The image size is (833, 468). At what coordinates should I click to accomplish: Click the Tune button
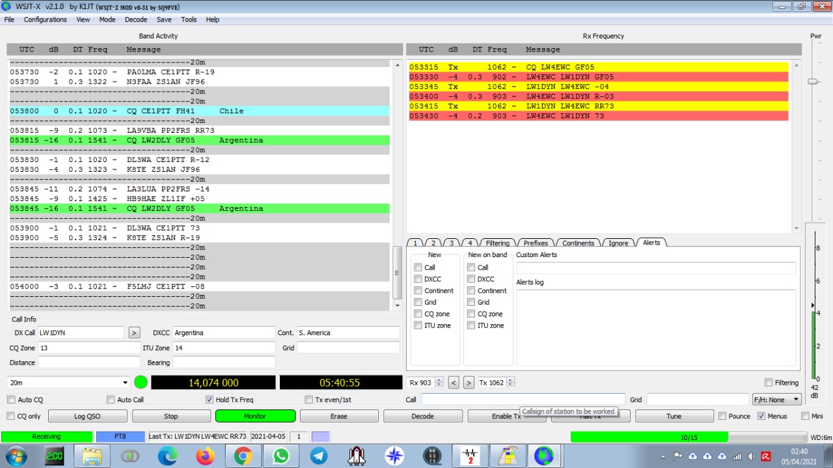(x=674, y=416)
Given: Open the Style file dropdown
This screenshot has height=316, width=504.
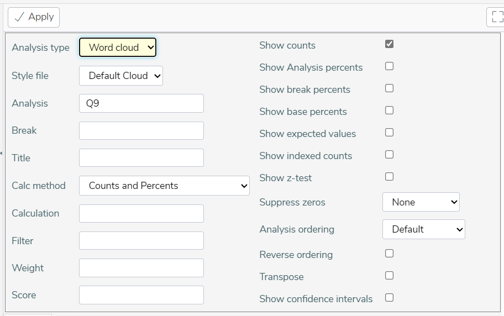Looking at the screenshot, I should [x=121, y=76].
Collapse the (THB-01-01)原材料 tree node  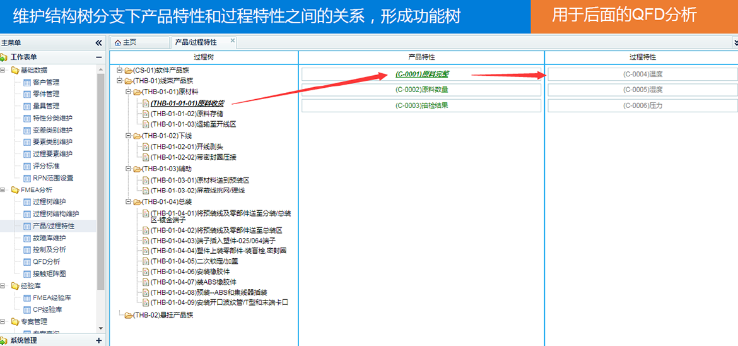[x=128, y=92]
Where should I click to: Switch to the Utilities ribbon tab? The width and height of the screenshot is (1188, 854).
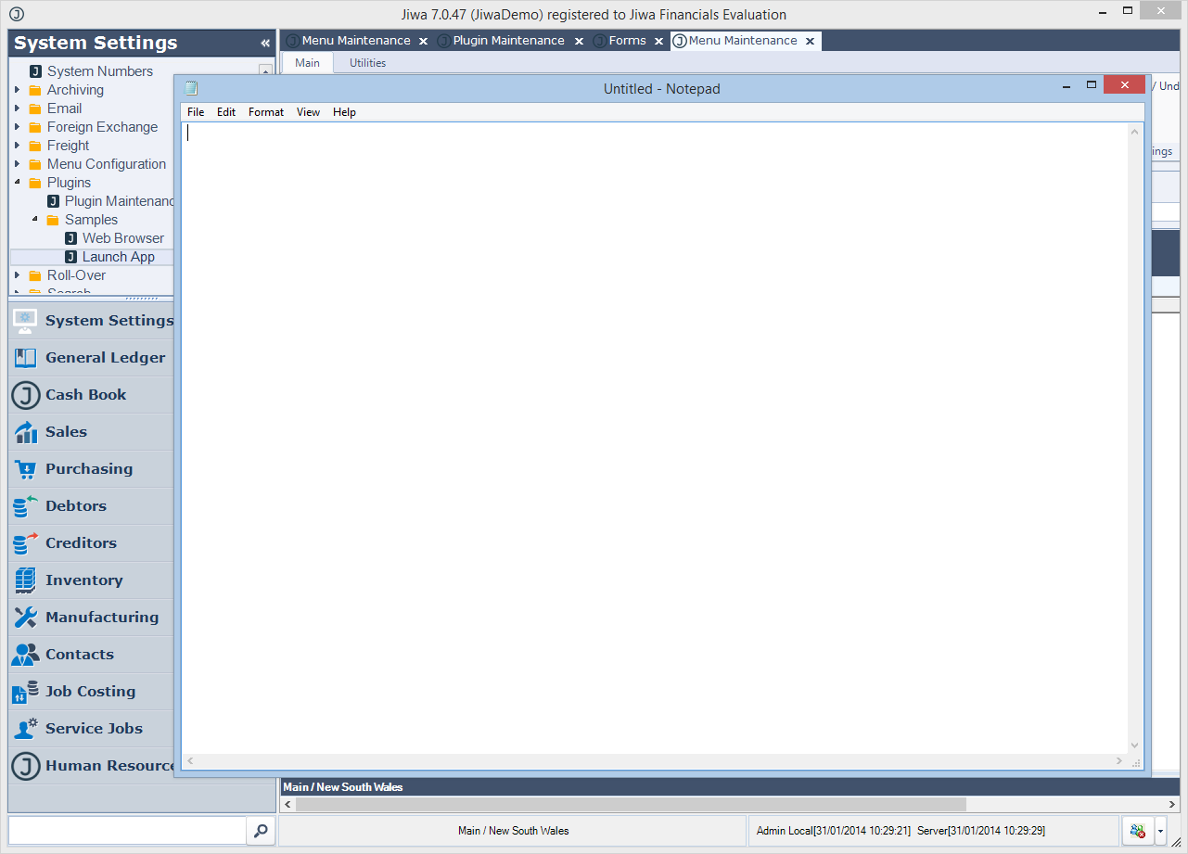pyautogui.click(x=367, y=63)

################

Required task >> Quote the data word for word, from the line that contains "Where should I" through the end of the data. Leave out the images.

Task answer >>
Where should I click to: Switch to the Utilities ribbon tab? The width and height of the screenshot is (1188, 854).
pyautogui.click(x=367, y=63)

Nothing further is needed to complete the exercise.